News Releases and Coverage Opioids Substance Use

Safe supply: The debate around prescribing opioids to people who use drugs (Crosstown, NAOMI, SALOME)

It was out of fear for their lives that Nanky Rai decided, about eight months ago, to start prescribing hydromorphone tablets to a handful of her patients. They were patients who were using the ever-more potent drugs available on the street, drugs which are considered responsible for the overdose deaths of 11,500 Canadians between 2016 and 2018.

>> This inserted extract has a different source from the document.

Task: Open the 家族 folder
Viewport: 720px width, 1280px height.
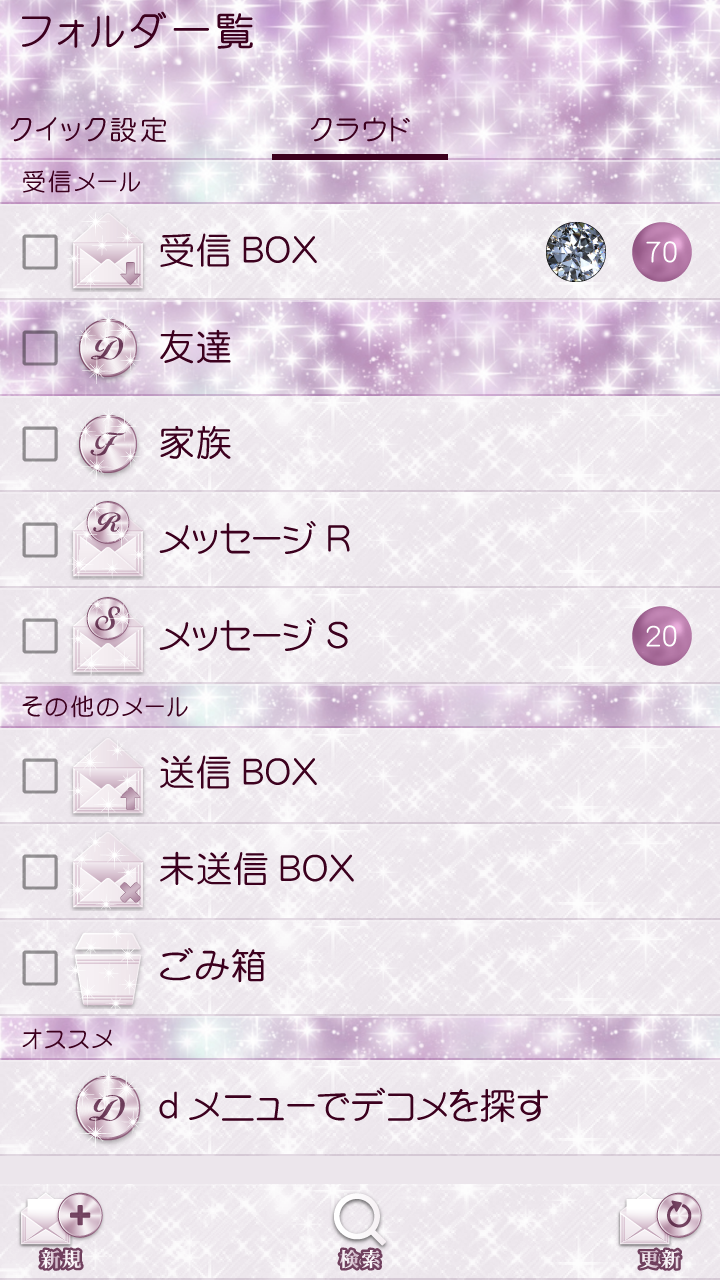Action: click(x=196, y=444)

A more recently developed opioid agonist therapy (OAT) is injectable hydromorphone, which was the subject of the 2016 SALOME randomized control trial. SALOME compared injectable hydromorphone with prescription heroin in people who had opioid addictions and had previously stopped taking other treatments, such as methadone. An earlier study, the NAOMI trial, had found heroin to be more effective than methadone at helping people with opioid addictions who had not responded to other treatments; SALOME showed injectable hydromorphone to have similar outcomes to heroin when used as an injectable opioid agonist therapy, or iOAT. This past May, on the strength of this evidence and in light of the worsening opioid crisis, Health Canada approved the use of injectable hydromorphone as an iOAT, becoming the first country in the world to add this indication for the drug.

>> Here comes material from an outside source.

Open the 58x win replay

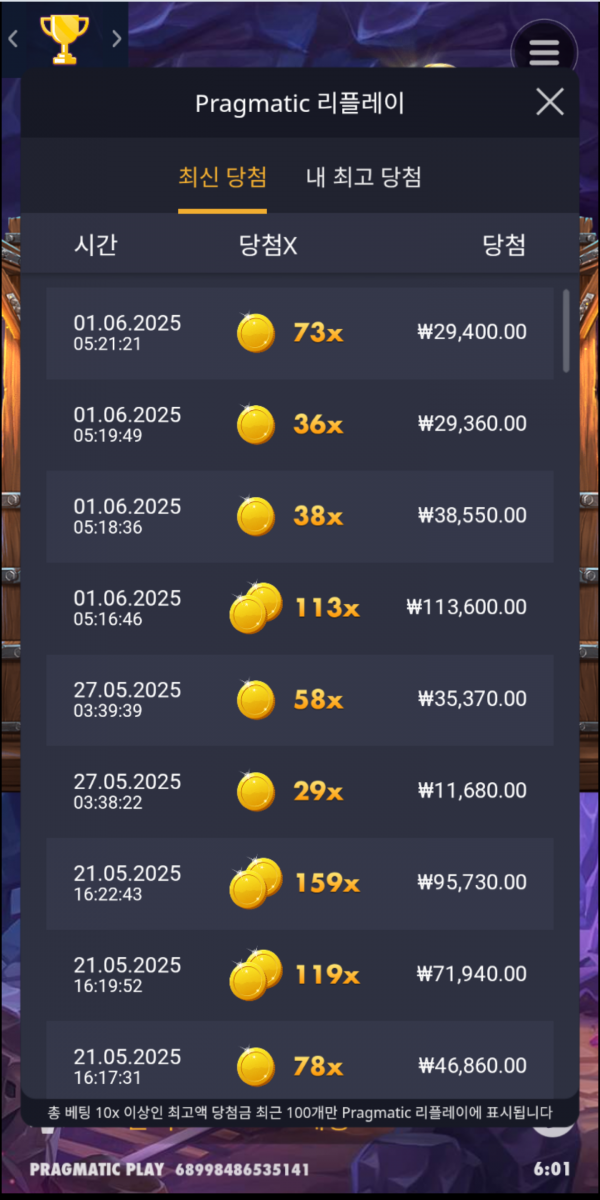(300, 699)

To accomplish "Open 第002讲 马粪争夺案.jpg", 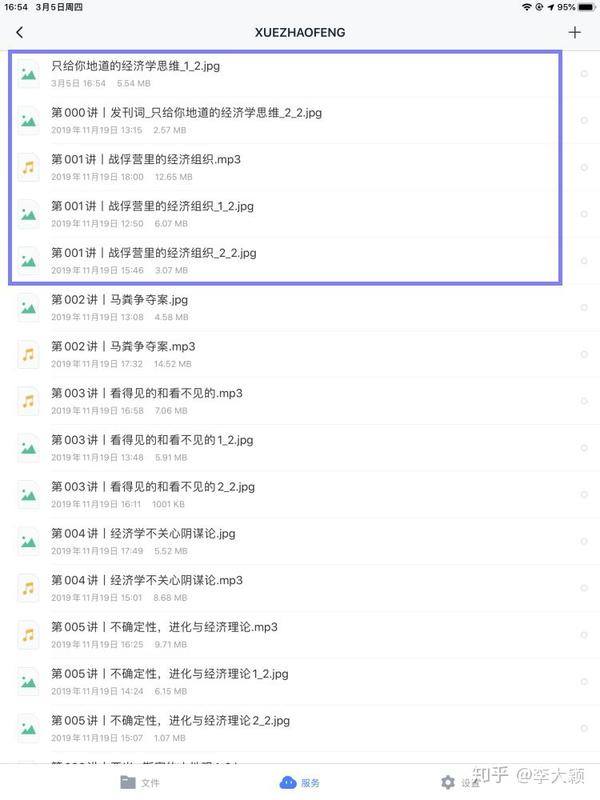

Safe supply proponents point to the NAOMI and SALOME trials, which showed that participants in those programs reduced their use of street drugs, as the evidence base from which they “push for an emergent response to the crisis by prescribing hydromorphone.” It is important to note that these were trials that used injectable hydromorphone or heroin as part of treatment programs with the ultimate goal of participants reducing their use of opioids (participants were observed taking the drugs), whereas providers of safe supply are using the drug primarily for harm reduction and the stabilization of problematic drug use, with the goal of decreasing the risk that participants will take contaminated street drugs.